The Patient Protection and Affordable Care Act requires health insurance exchanges to be operating in each state by 2014. The exchanges are expected to cover as many as 12 million people by 2019. If states fail to establish exchanges, the federal government will step in and do so. By late September, only 19 states had started to establish an exchange or expressed their intention to do so in partnership with the federal government.
CMS wants physicians to understand how they can benefit from the Medicare and Medicaid Electronic Health Record (EHR) Incentive Programs. To help that process along, the Office of the National Coordinator for Health Information Technology recently created charts outlining specifics on meaningful use (MU) stage one(www.healthit.gov) and MU stage two(www.healthit.gov).
In addition, an easy-to-navigate color-coded grid(www.healthit.gov) outlines core objectives and menu objectives for the implementation of MU stage one.
Also available is a table(www.cms.gov) that compares MU stage one and MU stage two core objectives and measures.
The Association of Staff Physician Recruiters (ASPR) has released the results of its 2012 In-House Physician Recruitment Benchmarking Report. An executive summary(www.aspr.org) of the 2012 survey provides an overview of key findings that were based on confidential surveys submitted by in-house physician recruiters between December 2011 and April 2012.
According to that summary, family medicine topped the list of the most commonly searched specialty of the 67 categories tracked. The number two category was hospitalist, followed by nurse practitioner, physician assistant and internal medicine. The median time needed to fill positions for primary care physicians was 151 days compared to 125 days in last year's survey.
The ASPR is known as a leader in the field of physician recruitment and retention and is made up of more than 1,100 in-house physician recruitment professionals employed directly by hospitals, clinics, physician practices, academic medical centers and managed care organizations.
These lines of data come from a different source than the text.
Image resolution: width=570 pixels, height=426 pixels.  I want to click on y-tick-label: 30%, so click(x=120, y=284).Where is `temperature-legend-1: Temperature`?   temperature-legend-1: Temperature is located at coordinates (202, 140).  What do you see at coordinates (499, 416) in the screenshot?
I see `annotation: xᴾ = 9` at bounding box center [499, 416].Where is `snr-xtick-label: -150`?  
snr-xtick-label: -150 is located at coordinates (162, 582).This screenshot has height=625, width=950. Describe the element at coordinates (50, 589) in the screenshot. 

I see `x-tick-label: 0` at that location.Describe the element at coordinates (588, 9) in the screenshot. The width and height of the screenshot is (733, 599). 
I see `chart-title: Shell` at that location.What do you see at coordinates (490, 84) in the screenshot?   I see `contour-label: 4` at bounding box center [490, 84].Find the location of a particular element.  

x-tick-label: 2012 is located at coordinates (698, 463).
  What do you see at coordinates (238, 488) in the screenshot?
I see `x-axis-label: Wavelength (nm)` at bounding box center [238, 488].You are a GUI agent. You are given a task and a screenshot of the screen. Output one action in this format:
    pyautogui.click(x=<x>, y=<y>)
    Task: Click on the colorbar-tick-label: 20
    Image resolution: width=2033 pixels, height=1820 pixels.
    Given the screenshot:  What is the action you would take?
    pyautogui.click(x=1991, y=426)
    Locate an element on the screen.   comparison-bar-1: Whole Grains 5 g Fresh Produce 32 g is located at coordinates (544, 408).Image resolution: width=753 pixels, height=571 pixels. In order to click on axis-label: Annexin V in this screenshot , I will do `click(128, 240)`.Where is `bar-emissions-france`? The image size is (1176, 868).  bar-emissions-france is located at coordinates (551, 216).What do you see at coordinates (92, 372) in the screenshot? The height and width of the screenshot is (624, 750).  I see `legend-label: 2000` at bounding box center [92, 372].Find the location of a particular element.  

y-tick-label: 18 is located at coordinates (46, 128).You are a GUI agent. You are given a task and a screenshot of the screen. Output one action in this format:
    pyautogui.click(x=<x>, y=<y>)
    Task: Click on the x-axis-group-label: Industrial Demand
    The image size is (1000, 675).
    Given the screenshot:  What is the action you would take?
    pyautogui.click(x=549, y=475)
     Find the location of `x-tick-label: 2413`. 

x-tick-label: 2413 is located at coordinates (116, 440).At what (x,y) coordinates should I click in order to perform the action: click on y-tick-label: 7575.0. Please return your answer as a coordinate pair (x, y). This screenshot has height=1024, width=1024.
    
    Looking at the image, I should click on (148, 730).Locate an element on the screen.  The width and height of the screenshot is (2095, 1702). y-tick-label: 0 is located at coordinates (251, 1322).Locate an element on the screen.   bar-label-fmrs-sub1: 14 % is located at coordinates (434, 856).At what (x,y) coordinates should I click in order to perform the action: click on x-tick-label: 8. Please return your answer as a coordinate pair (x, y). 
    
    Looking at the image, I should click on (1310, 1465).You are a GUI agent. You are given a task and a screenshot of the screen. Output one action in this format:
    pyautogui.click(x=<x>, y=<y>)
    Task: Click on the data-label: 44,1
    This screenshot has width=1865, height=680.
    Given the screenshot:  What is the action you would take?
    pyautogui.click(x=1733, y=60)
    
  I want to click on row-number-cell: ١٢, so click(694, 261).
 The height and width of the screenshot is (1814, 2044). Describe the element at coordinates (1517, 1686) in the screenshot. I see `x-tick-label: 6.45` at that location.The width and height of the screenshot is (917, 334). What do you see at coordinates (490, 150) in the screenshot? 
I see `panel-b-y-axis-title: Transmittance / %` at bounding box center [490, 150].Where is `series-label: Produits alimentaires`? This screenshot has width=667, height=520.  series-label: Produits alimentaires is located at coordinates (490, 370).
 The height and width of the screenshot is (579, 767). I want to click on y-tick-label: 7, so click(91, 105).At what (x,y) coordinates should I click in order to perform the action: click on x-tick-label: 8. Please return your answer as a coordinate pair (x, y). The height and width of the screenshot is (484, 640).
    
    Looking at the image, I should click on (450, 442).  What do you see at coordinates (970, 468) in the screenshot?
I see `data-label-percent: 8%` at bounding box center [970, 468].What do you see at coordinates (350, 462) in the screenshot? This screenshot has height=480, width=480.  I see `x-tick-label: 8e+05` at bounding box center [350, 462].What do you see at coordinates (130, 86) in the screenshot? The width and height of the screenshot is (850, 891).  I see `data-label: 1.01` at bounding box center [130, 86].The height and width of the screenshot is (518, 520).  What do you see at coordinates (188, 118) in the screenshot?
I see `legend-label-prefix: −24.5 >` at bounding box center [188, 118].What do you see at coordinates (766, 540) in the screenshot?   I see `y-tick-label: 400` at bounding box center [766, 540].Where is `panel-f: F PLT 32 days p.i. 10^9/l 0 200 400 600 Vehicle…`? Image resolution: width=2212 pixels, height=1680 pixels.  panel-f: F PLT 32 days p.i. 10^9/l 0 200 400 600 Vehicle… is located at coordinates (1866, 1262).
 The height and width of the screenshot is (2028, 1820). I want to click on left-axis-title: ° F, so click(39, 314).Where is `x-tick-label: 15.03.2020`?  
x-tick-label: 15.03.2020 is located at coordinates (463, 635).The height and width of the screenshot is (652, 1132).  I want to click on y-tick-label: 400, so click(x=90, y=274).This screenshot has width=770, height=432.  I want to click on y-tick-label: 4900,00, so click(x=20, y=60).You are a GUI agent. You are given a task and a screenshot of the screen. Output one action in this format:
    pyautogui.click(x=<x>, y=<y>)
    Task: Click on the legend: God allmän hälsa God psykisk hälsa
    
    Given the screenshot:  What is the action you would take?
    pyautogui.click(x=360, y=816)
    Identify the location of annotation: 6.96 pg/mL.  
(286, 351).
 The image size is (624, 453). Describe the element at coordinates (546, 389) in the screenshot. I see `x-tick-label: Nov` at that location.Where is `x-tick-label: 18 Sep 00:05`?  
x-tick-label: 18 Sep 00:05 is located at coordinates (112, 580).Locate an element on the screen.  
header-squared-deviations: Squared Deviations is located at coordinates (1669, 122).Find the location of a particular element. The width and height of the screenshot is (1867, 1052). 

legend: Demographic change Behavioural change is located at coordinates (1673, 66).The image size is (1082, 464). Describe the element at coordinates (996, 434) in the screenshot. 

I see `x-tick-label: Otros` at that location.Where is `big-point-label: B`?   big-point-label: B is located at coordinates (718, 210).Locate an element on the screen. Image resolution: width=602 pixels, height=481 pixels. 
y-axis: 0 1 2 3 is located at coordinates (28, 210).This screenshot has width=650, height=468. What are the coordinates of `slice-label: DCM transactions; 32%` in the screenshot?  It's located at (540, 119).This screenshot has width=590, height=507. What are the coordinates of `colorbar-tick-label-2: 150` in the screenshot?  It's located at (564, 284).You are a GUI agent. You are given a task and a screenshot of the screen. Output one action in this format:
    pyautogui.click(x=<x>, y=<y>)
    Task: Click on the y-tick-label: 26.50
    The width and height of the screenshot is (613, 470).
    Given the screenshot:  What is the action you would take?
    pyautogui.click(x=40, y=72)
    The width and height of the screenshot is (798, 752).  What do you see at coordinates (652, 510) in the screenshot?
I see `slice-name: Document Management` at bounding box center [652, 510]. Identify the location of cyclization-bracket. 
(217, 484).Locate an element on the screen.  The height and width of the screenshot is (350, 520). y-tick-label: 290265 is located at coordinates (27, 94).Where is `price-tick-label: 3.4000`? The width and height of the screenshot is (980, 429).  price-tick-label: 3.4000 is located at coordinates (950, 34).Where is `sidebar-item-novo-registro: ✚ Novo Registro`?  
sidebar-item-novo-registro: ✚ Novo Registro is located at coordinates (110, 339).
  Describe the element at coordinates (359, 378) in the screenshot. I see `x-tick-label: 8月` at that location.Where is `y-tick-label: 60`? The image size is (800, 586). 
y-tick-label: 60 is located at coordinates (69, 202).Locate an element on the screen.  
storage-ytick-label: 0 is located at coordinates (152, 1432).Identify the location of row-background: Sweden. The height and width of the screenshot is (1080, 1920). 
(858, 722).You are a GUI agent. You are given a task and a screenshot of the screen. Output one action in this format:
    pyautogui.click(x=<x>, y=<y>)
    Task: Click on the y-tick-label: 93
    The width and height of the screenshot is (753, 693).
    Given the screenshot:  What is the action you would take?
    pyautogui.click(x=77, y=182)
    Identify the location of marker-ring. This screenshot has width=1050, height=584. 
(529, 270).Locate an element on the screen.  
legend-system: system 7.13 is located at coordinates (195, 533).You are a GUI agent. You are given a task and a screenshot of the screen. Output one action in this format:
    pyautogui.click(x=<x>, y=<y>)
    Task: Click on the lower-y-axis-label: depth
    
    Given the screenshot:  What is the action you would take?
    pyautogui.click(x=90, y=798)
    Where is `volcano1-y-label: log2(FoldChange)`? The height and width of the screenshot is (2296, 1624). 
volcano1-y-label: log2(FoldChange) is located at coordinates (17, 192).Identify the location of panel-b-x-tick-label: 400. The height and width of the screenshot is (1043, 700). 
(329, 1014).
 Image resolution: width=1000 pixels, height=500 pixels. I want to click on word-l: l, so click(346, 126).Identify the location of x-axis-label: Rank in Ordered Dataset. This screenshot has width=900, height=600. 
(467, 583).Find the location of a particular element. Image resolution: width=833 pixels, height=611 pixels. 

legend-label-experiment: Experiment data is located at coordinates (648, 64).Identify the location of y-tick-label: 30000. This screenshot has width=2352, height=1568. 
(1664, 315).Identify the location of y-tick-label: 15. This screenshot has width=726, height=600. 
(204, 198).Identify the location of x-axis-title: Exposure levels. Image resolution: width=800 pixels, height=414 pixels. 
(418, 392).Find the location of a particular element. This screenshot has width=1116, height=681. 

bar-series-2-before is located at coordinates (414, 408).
The number and cost of deductibles has been steadily increasing among employer-sponsored health care plans during the past several years, thereby shifting more costs onto employees and creating greater financial barriers to care, according to a study(www.kff.org) recently released by the Henry J. Kaiser Family Foundation.
The study found that the number of covered workers with a "general annual deductible is increasing both because of shifts in enrollment patterns among plan types as well as the increasing prevalence of deductibles within plan types." In the past six years, the percentage of employees enrolled in plans types that are less likely to require a deductible, such as a health maintenance organization, has decreased from 20 to 16 percent. Enrollment in high-deductible health plans with savings options has jumped from 4 to 19 percent.
The study points out that "since 2006, the average general annual deductible among covered workers who have a deductible for single coverage has increased for each plan type." For covered workers enrolled in a single plan requiring a deductible, the average general annual deductible is $1,097, an increase of 88 percent since 2006. There have been "significant annual increases" in the rate in four of the past five years, the study says.
As part of its 2012 Get Smart about Antibiotics Week campaign(www.cdc.gov), the CDC, along with the Center for Disease Dynamics, Economics & Policy (CDDEP) has issued a statement on antibiotic resistance(www.cddep.org) (2-page PDF) highlighting the threat such resistance poses and the importance of appropriate antibiotic use both nationally and globally.
The CDC collaborated with the AAFP, as well as members of the American College of Physicians, the Infectious Diseases Society of America, and the American College of Emergency Physicians to develop principles of appropriate antibiotic use for adult respiratory tract infections(www.cdc.gov). The pediatric and adult guidelines provide a definition of appropriate prescribing and have been distributed to numerous state and local health departments, health plans, physician groups, and others.